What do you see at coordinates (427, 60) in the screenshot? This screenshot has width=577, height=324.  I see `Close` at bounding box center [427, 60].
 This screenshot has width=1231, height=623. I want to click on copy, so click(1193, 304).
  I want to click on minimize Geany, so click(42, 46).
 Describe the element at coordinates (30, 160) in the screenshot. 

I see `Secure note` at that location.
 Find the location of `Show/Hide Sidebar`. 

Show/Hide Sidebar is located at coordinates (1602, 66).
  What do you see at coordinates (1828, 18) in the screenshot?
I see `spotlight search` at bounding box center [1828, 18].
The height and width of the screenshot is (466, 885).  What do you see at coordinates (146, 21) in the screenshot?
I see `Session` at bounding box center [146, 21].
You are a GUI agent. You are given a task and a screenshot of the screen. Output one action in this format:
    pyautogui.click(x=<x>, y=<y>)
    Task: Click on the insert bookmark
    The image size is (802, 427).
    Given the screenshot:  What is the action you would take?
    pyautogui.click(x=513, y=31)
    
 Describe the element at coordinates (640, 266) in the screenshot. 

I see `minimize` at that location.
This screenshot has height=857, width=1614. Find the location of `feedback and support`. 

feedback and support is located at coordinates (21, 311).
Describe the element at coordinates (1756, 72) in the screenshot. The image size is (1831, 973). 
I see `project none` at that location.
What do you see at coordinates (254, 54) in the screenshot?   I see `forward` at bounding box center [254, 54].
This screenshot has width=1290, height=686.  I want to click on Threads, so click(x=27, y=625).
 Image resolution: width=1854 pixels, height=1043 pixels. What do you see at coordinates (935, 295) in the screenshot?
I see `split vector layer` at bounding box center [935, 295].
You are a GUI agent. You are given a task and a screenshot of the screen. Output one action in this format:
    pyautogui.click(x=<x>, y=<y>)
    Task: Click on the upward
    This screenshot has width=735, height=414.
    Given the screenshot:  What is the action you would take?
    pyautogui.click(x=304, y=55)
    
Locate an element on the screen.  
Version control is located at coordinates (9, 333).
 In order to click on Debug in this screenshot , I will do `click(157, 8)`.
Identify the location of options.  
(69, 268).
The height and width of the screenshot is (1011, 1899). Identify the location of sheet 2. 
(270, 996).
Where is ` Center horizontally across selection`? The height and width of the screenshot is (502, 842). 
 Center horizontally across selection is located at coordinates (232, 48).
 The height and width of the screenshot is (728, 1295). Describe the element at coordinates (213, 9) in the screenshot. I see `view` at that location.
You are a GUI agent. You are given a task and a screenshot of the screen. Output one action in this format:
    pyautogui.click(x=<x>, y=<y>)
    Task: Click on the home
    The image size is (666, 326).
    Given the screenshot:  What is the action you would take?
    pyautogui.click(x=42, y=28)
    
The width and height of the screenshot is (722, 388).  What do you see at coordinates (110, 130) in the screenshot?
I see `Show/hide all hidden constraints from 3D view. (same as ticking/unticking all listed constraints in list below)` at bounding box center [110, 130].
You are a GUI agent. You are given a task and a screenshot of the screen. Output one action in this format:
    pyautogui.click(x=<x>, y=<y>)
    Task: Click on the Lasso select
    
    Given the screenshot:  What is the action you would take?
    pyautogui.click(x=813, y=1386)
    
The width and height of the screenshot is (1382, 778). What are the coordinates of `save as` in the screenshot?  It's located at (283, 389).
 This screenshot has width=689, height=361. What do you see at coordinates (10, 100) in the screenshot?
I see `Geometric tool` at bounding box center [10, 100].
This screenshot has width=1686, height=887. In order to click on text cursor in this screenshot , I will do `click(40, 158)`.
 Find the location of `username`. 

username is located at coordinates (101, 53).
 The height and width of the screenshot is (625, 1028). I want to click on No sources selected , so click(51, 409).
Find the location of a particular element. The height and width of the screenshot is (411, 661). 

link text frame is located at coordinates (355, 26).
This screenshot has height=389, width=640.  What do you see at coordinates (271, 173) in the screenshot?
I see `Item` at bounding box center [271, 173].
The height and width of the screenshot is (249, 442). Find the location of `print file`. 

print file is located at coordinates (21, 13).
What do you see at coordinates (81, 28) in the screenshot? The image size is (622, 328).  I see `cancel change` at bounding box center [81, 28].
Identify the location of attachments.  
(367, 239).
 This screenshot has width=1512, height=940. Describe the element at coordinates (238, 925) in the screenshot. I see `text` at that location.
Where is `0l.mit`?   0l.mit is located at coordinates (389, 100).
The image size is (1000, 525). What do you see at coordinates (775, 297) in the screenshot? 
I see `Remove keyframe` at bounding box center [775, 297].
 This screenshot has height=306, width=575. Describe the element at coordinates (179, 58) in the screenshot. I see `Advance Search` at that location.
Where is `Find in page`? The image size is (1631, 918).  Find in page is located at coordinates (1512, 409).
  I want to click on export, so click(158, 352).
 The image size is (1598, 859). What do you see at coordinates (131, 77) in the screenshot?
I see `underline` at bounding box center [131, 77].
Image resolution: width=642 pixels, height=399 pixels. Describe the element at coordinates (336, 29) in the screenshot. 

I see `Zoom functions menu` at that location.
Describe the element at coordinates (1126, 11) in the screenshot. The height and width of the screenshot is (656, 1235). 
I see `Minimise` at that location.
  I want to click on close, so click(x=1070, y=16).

Exercise goal: Format every line of the records above as a JSON list of strings, one string per line, omitting blank lines.

Output for this task:
[
  "What do you see at coordinates (427, 60) in the screenshot? This screenshot has width=577, height=324.  I see `Close` at bounding box center [427, 60].",
  " This screenshot has width=1231, height=623. I want to click on copy, so click(1193, 304).",
  "  I want to click on minimize Geany, so click(42, 46).",
  " Describe the element at coordinates (30, 160) in the screenshot. ",
  "I see `Secure note` at that location.",
  " Find the location of `Show/Hide Sidebar`. ",
  "Show/Hide Sidebar is located at coordinates (1602, 66).",
  "  What do you see at coordinates (1828, 18) in the screenshot?",
  "I see `spotlight search` at bounding box center [1828, 18].",
  "The height and width of the screenshot is (466, 885).  What do you see at coordinates (146, 21) in the screenshot?",
  "I see `Session` at bounding box center [146, 21].",
  "You are a GUI agent. You are given a task and a screenshot of the screen. Output one action in this format:",
  "    pyautogui.click(x=<x>, y=<y>)",
  "    Task: Click on the insert bookmark",
  "    The image size is (802, 427).",
  "    Given the screenshot:  What is the action you would take?",
  "    pyautogui.click(x=513, y=31)",
  " Describe the element at coordinates (640, 266) in the screenshot. ",
  "I see `minimize` at that location.",
  "This screenshot has height=857, width=1614. Find the location of `feedback and support`. ",
  "feedback and support is located at coordinates (21, 311).",
  "Describe the element at coordinates (1756, 72) in the screenshot. The image size is (1831, 973). ",
  "I see `project none` at that location.",
  "What do you see at coordinates (254, 54) in the screenshot?   I see `forward` at bounding box center [254, 54].",
  "This screenshot has width=1290, height=686.  I want to click on Threads, so click(x=27, y=625).",
  " Image resolution: width=1854 pixels, height=1043 pixels. What do you see at coordinates (935, 295) in the screenshot?",
  "I see `split vector layer` at bounding box center [935, 295].",
  "You are a GUI agent. You are given a task and a screenshot of the screen. Output one action in this format:",
  "    pyautogui.click(x=<x>, y=<y>)",
  "    Task: Click on the upward",
  "    This screenshot has width=735, height=414.",
  "    Given the screenshot:  What is the action you would take?",
  "    pyautogui.click(x=304, y=55)",
  "Locate an element on the screen.  ",
  "Version control is located at coordinates (9, 333).",
  " In order to click on Debug in this screenshot , I will do `click(157, 8)`.",
  "Identify the location of options.  ",
  "(69, 268).",
  "The height and width of the screenshot is (1011, 1899). Identify the location of sheet 2. ",
  "(270, 996).",
  "Where is ` Center horizontally across selection`? The height and width of the screenshot is (502, 842). ",
  " Center horizontally across selection is located at coordinates (232, 48).",
  " The height and width of the screenshot is (728, 1295). Describe the element at coordinates (213, 9) in the screenshot. I see `view` at that location.",
  "You are a GUI agent. You are given a task and a screenshot of the screen. Output one action in this format:",
  "    pyautogui.click(x=<x>, y=<y>)",
  "    Task: Click on the home",
  "    The image size is (666, 326).",
  "    Given the screenshot:  What is the action you would take?",
  "    pyautogui.click(x=42, y=28)",
  "The width and height of the screenshot is (722, 388).  What do you see at coordinates (110, 130) in the screenshot?",
  "I see `Show/hide all hidden constraints from 3D view. (same as ticking/unticking all listed constraints in list below)` at bounding box center [110, 130].",
  "You are a GUI agent. You are given a task and a screenshot of the screen. Output one action in this format:",
  "    pyautogui.click(x=<x>, y=<y>)",
  "    Task: Click on the Lasso select",
  "    Given the screenshot:  What is the action you would take?",
  "    pyautogui.click(x=813, y=1386)",
  "The width and height of the screenshot is (1382, 778). What are the coordinates of `save as` in the screenshot?  It's located at (283, 389).",
  " This screenshot has width=689, height=361. What do you see at coordinates (10, 100) in the screenshot?",
  "I see `Geometric tool` at bounding box center [10, 100].",
  "This screenshot has width=1686, height=887. In order to click on text cursor in this screenshot , I will do `click(40, 158)`.",
  " Find the location of `username`. ",
  "username is located at coordinates (101, 53).",
  " The height and width of the screenshot is (625, 1028). I want to click on No sources selected , so click(51, 409).",
  "Find the location of a particular element. The height and width of the screenshot is (411, 661). ",
  "link text frame is located at coordinates (355, 26).",
  "This screenshot has height=389, width=640.  What do you see at coordinates (271, 173) in the screenshot?",
  "I see `Item` at bounding box center [271, 173].",
  "The height and width of the screenshot is (249, 442). Find the location of `print file`. ",
  "print file is located at coordinates (21, 13).",
  "What do you see at coordinates (81, 28) in the screenshot? The image size is (622, 328).  I see `cancel change` at bounding box center [81, 28].",
  "Identify the location of attachments.  ",
  "(367, 239).",
  " This screenshot has width=1512, height=940. Describe the element at coordinates (238, 925) in the screenshot. I see `text` at that location.",
  "Where is `0l.mit`?   0l.mit is located at coordinates (389, 100).",
  "The image size is (1000, 525). What do you see at coordinates (775, 297) in the screenshot? ",
  "I see `Remove keyframe` at bounding box center [775, 297].",
  " This screenshot has height=306, width=575. Describe the element at coordinates (179, 58) in the screenshot. I see `Advance Search` at that location.",
  "Where is `Find in page`? The image size is (1631, 918).  Find in page is located at coordinates (1512, 409).",
  "  I want to click on export, so click(158, 352).",
  " The image size is (1598, 859). What do you see at coordinates (131, 77) in the screenshot?",
  "I see `underline` at bounding box center [131, 77].",
  "Image resolution: width=642 pixels, height=399 pixels. Describe the element at coordinates (336, 29) in the screenshot. ",
  "I see `Zoom functions menu` at that location.",
  "Describe the element at coordinates (1126, 11) in the screenshot. The height and width of the screenshot is (656, 1235). ",
  "I see `Minimise` at that location.",
  "  I want to click on close, so click(x=1070, y=16)."
]